The adhered masonry veneers, which are often times referred to as “lick and stick” or just “thin veneers”, cover several products including natural thin stone veneers, manmade precast stone, full bodied thin veneers and thin brick veneers.  The estimating of materials for this type of work begins with the square footage that you intend to cover.  Assuming a wall that is 25 feet long by 8 feet tall with one corner that has an additional leg of 5 feet.  The first consideration is in the material that you want to install.  Coverage rates will vary from one material to the next and also depend on if you plan to add a grouted joint or install dry stack. Corners are usually premade and are sold by the linear foot of corner (I recommend that the square foot of corner material be used in the waste calculation for simplification).  Here is an example:

Area of veneer: 30 linear feet wide x 8 linear feet tall = 240 square feet

Linear foot of corner: 8 linear feet (or, if more than one corner, just add the linear feet of corners measured vertically)

Grouted joints:  Mortar quantity will vary between different materials. Your distributor should be able to assist you in figuring amounts. When in doubt, assume 100-150 square foot per bag of mortar and shoveled sand.

Wire Lath: Sheets come in 27 inches x 97 inches pieces with proper lapping of material you can assume about 17.25 square foot per piece.  240 square foot / 17.25 square foot per piece = approximately 14 pieces

Alternate:

Combination Wire Lath with Grade D backing or Drainage Mesh: Drainage mats located between the Weather resistant barrier and the metal lath have been proven by building scientists to improve the performance of all adhered thin veneers.  The drainage plane allows for increase drying of the scratch coat because the moisture that passes through the scratch coat can drain unobstructed to the weep screed (same basic principal as a cavity wall) through the drainage mesh and also allow for air to move behind the veneer to increase drying times.  The use of a drainage plane also will reduce the requirement for two layers of weather resistant barriers saving the adhered masonry veneer installer one step in installation process. LathNet which is manufactured by Mortar Net Solutions has an-in-one product that combines a drainage plane and wire mesh required for the project.  Sheets come in 27 inches  x 97 inches pieces with proper lapping of material you can assume about 17.25 square foot per piece, same as above. This will also estimate the second required layer of Weather Resistant Barrier (WRB).  240 square foot / 17.25 square foot per piece = approximately 14 pieces

Weather resistant barrier: The Weather Resistant Barrier is usually run straight through the wall openings.  Use the square foot of wall for this area calculation.

Scratch Coat Mortar: Using the bag of mortar and shoveled sand products, you can figure a range of 35 to 60 square foot per bag. 240 square foot / (say an average of 48 square foot per bag) = 5 bags of mortar

Top Coat or Setting Bed Mortar: Using the bag of mortar and shoveled sand products, you can figure a range of 75 to 95 square foot per bag. 240 square foot /(average 85 square foot per bag) = approximately 3 bags of mortar

Material Waste: This is a personal calculation based on each company’s performance.  This is a number based on estimator’s personal preference.
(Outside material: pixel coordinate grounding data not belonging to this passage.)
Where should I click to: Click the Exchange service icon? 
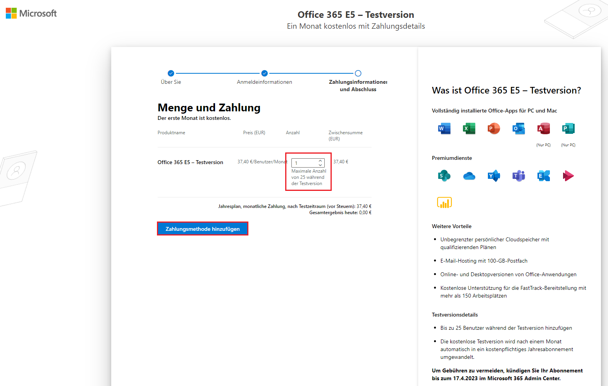click(543, 176)
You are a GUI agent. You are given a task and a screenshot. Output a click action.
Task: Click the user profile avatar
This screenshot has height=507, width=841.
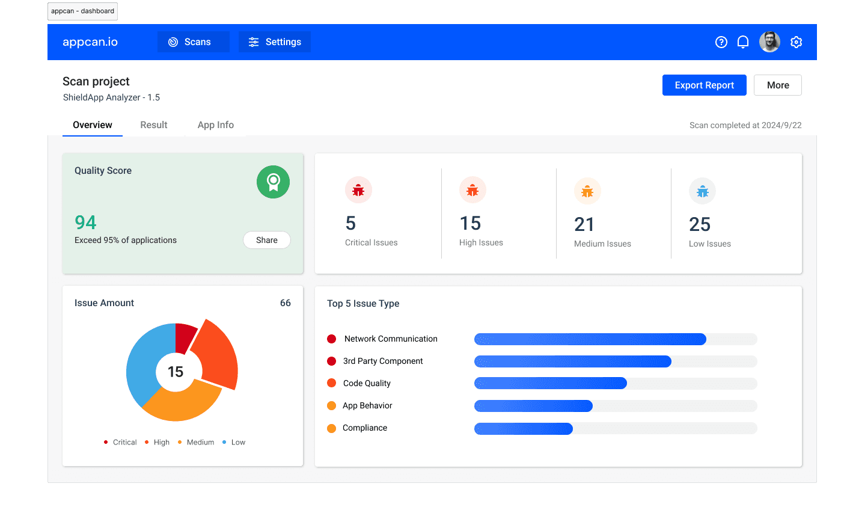(x=769, y=42)
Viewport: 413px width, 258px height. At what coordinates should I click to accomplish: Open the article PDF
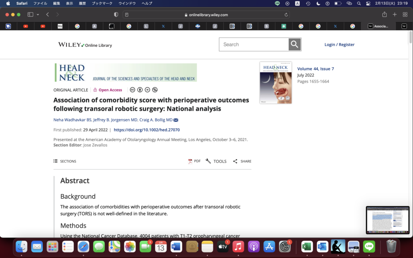point(194,161)
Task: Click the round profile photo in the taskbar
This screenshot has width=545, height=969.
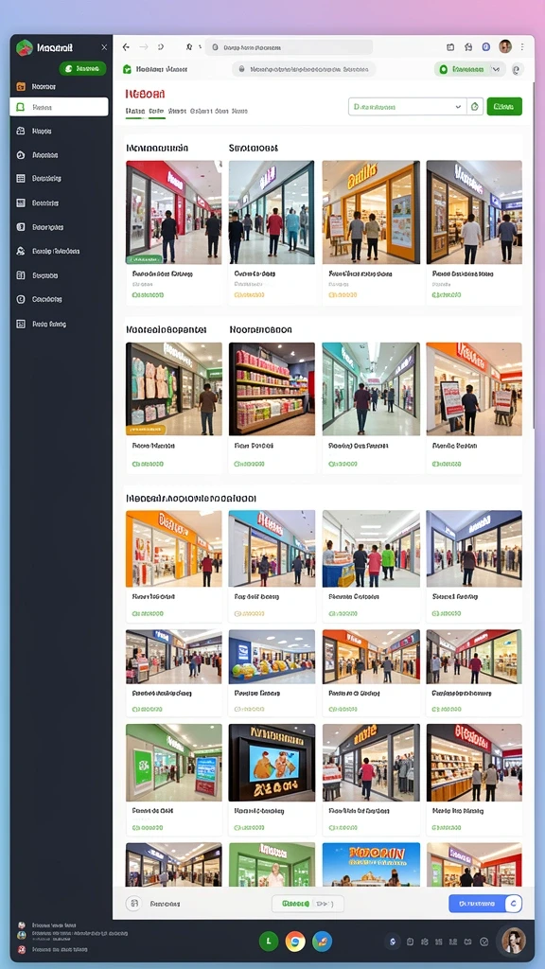Action: (514, 941)
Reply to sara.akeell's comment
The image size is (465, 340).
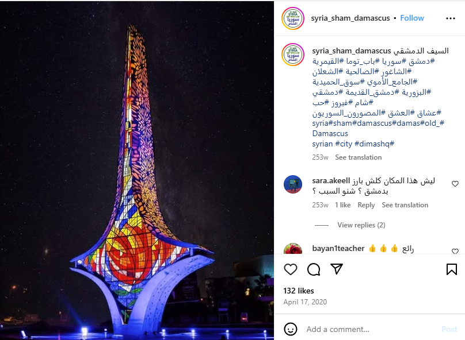366,205
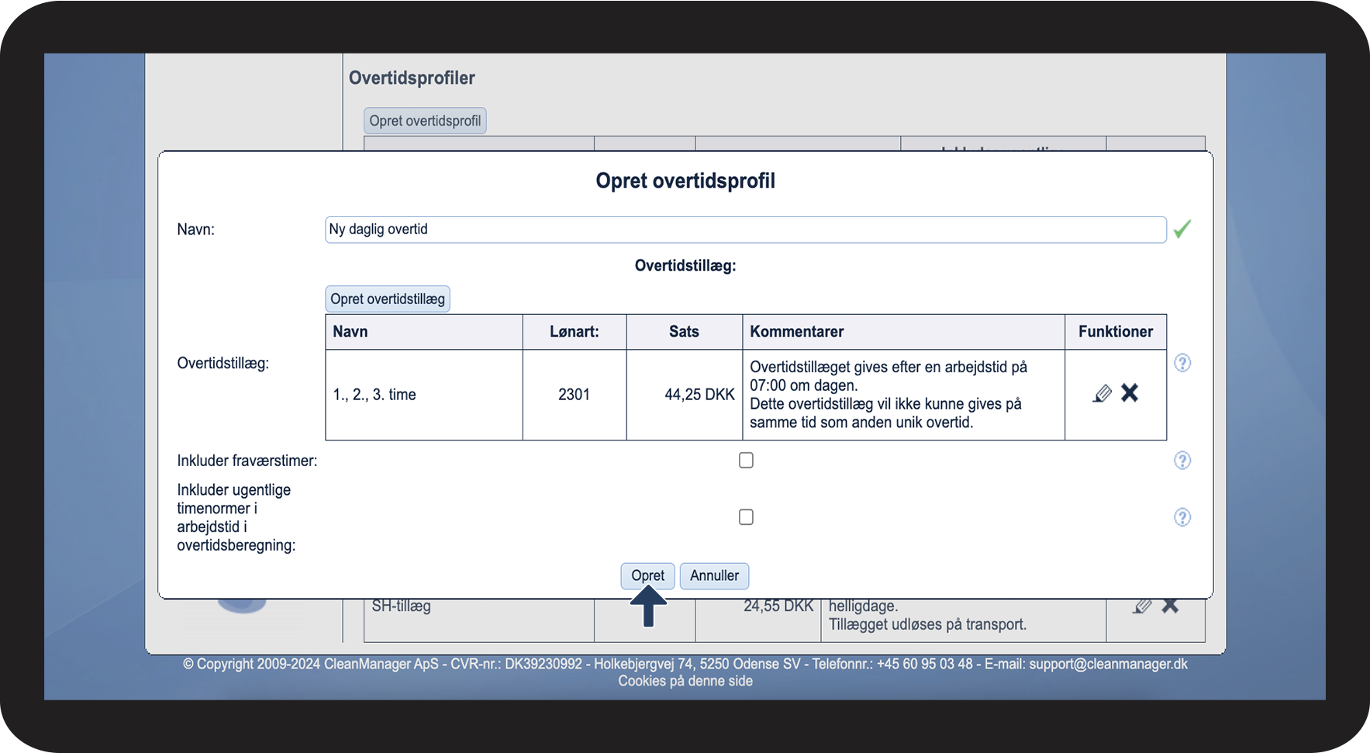Image resolution: width=1370 pixels, height=753 pixels.
Task: Open help for Inkluder fraværstimer
Action: pos(1182,461)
Area of veneer: Linear feet wide x linear feet tall = square feet

Linear foot of corner: Linear feet of corners measured vertically = linear foot of corners

Grouted joints:  Mortar quantity will vary between different materials

Wire Lath: Wall area in square feet / 17.25 square foot per piece = number of pieces

Alternate:

Combination Wire Lath with Grade D backing or Drainage Mesh: Wall area in square feet / 17.25 square foot per piece = number of pieces, this also provides you with the material required for the second sheet of WRB.

Weather resistant barrier: Area of complete wall in square feet.

Scratch Coat Mortar:  Using a range of 35 to 60 square foot per bag.  Wall area square foot / square foot per bag = bags of Mortar

Top Coat or Setting Bed Mortar: Using a range of 75 to 95 square foot per bag. Wall area square foot / square foot per bag = bags of mortar

Material Waste: This is a number based on estimator’s personal preference.